Les Forces Vives de Guinée (FVG) montent au créneau après l’enlèvement d’Elhadj Adama Keïta, 75 ans, survenu le 29 septembre 2025 à son domicile de N’Zérékoré. Selon leur déclaration, le vieil homme, dont l’état de santé est jugé fragile, a été arraché à sa maison par des individus cagoulés.
Pour les FVG, cet acte n’est pas anodin : il serait directement lié aux prises de position critiques émises à l’étranger par son fils, Mamoudou Babila Keïta, farouche opposant au régime militaire. Elles accusent ouvertement la junte d’avoir orchestré ce qu’elles qualifient de « kidnapping odieux » et de retenir le septuagénaire en otage.
« Lorsque la junte ne parvient pas à réduire au silence les voix dissidentes à l’étranger, elle s’en prend lâchement à leurs parents restés en Guinée.
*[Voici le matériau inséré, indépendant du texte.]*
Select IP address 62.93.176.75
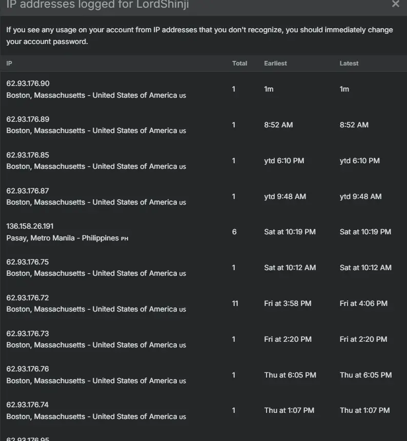This screenshot has width=407, height=441. [28, 262]
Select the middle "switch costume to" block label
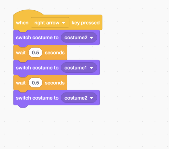 [x=37, y=68]
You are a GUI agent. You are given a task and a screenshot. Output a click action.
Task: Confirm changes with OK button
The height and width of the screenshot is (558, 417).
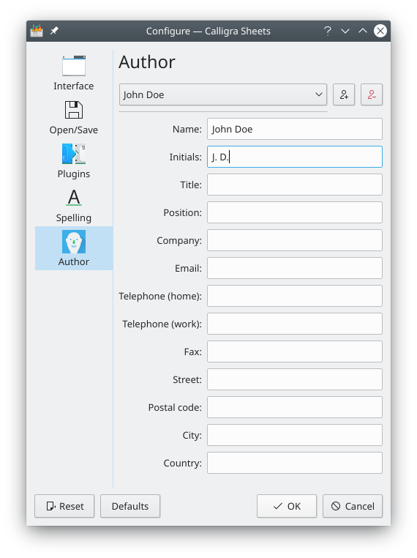pos(287,506)
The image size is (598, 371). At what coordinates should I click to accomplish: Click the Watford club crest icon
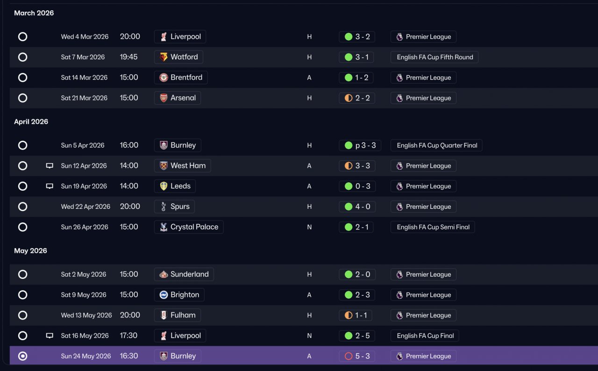[x=164, y=57]
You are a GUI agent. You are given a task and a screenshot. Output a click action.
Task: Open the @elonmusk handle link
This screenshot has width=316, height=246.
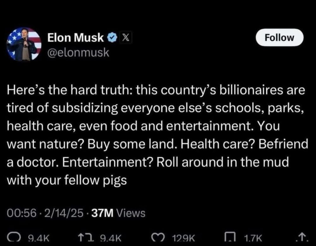tap(78, 52)
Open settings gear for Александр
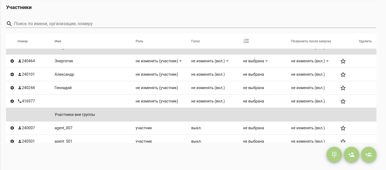The height and width of the screenshot is (170, 386). (x=12, y=74)
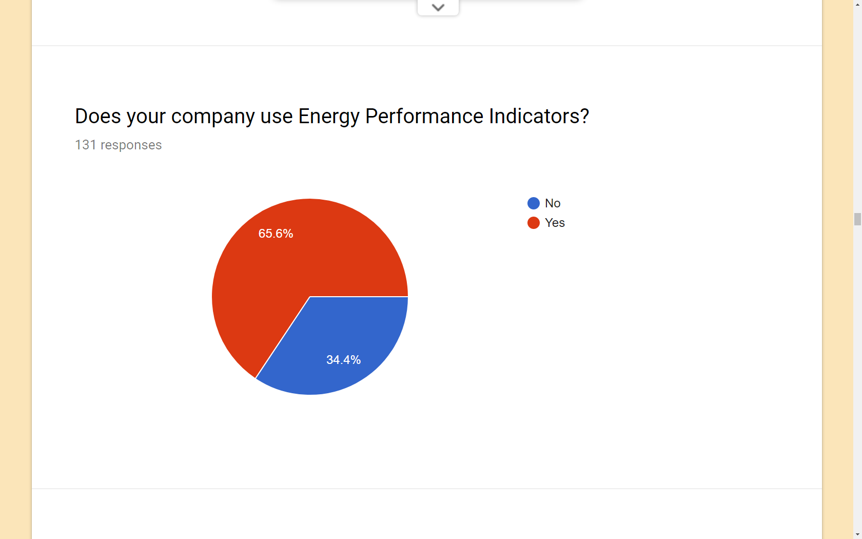Image resolution: width=862 pixels, height=539 pixels.
Task: Click the red Yes legend dot
Action: tap(534, 223)
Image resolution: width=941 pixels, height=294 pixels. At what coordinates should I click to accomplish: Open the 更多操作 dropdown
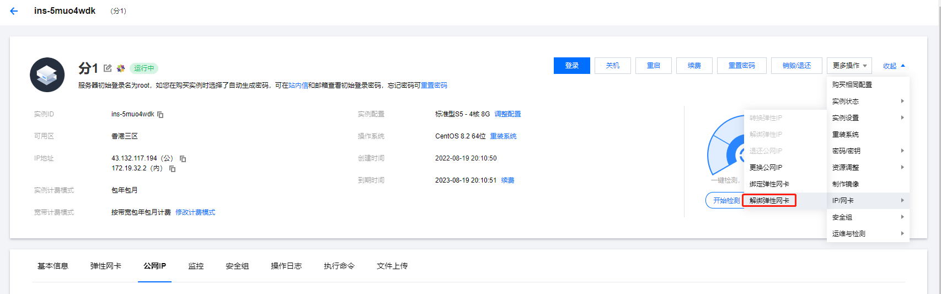pos(849,66)
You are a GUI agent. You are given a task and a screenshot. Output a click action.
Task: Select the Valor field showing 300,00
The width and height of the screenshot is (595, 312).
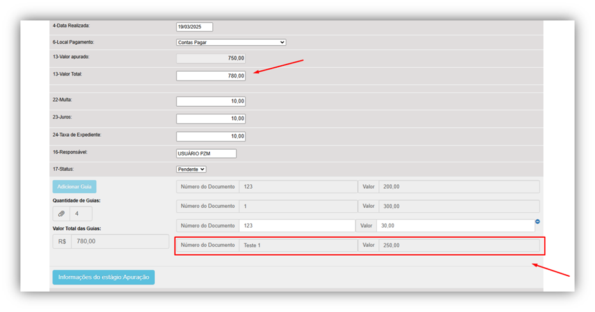pos(458,206)
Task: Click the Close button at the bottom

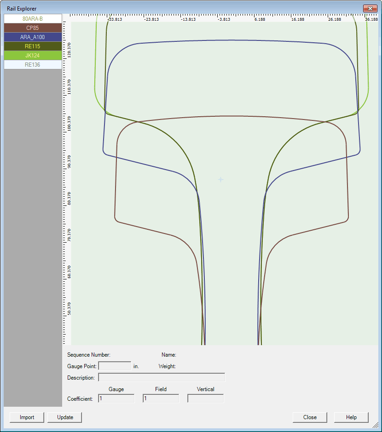Action: [x=310, y=417]
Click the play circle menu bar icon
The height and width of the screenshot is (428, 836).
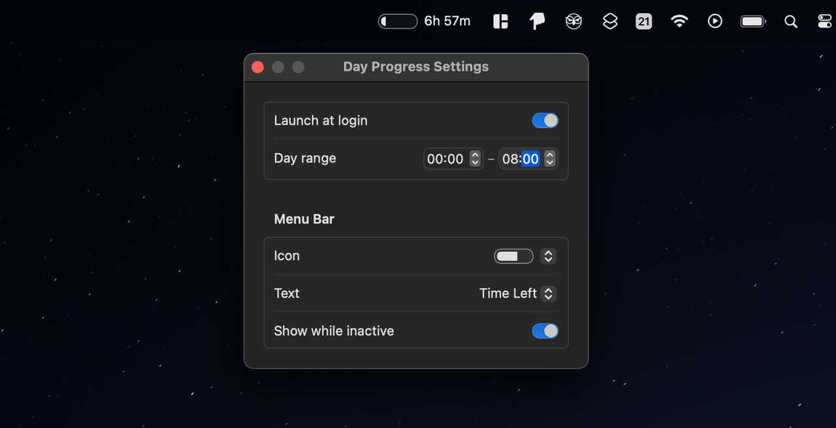coord(715,22)
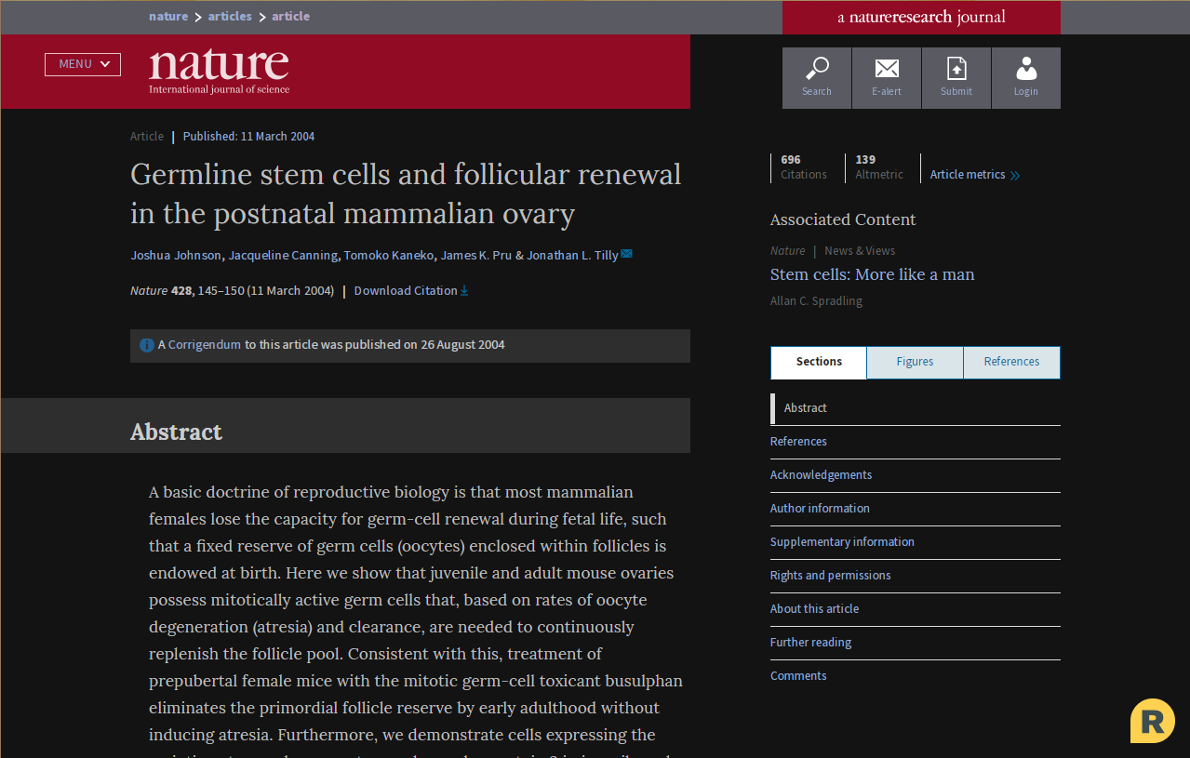Select the Sections tab
This screenshot has width=1190, height=758.
coord(819,362)
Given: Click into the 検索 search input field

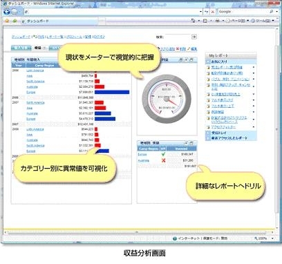Looking at the screenshot, I should tap(178, 37).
C’est une pratique immorale, digne d’un régime aux abois », dénoncent-elles.
Les Forces Vives estiment que s’attaquer au père pour atteindre le fils représente un « seuil de l’infamie », transformant une affaire politique en violation flagrante de la dignité humaine.
Face à ce qu’elles décrivent comme un « acte cruel et inhumain », les FVG exigent la libération immédiate et sans condition d’Elhadj Adama Keïta. Elles tiennent la junte pour seule responsable de son sort et préviennent que toute atteinte à sa santé ou à sa vie incombera aux autorités en place.